#### [Input data]
--

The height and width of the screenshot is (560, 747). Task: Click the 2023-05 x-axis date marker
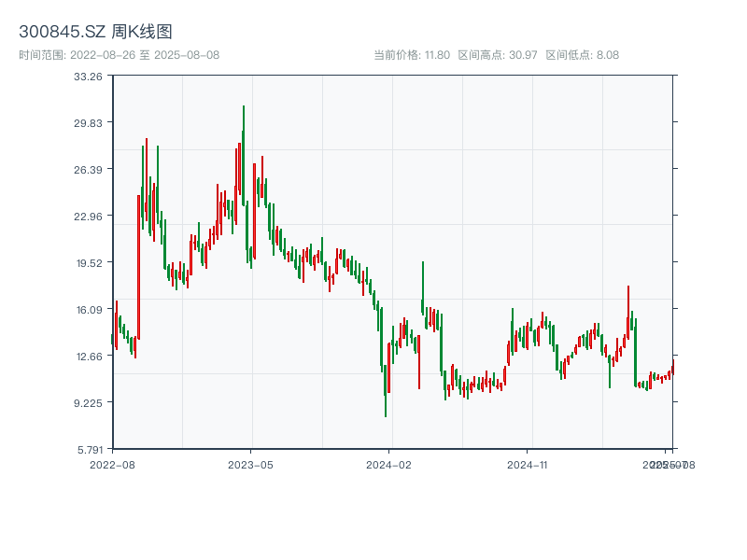[x=250, y=464]
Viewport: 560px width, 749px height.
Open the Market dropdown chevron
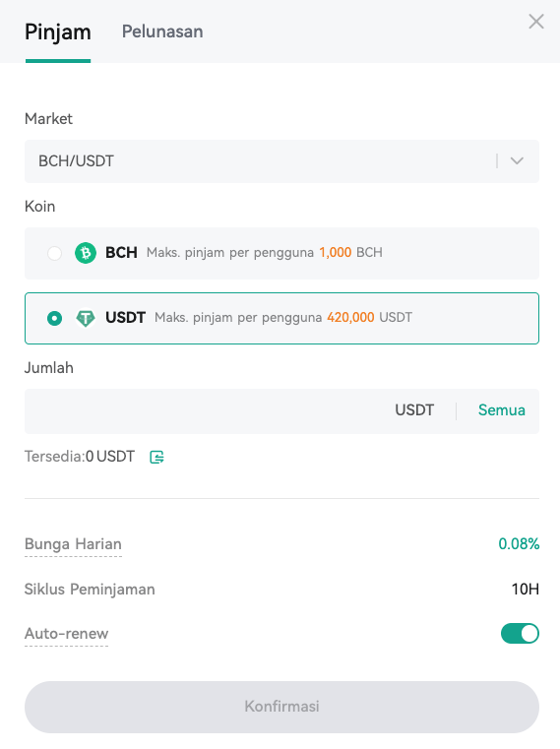pyautogui.click(x=517, y=161)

--

#### [What you should do]
Where pictures sit among the data above, omit them, and output the rest exactly.

#### [The completed task]
The height and width of the screenshot is (560, 747). Task: Click the 2023-05 x-axis date marker
[x=250, y=464]
Viewport: 560px width, 749px height.
Open the Market dropdown chevron
pyautogui.click(x=517, y=161)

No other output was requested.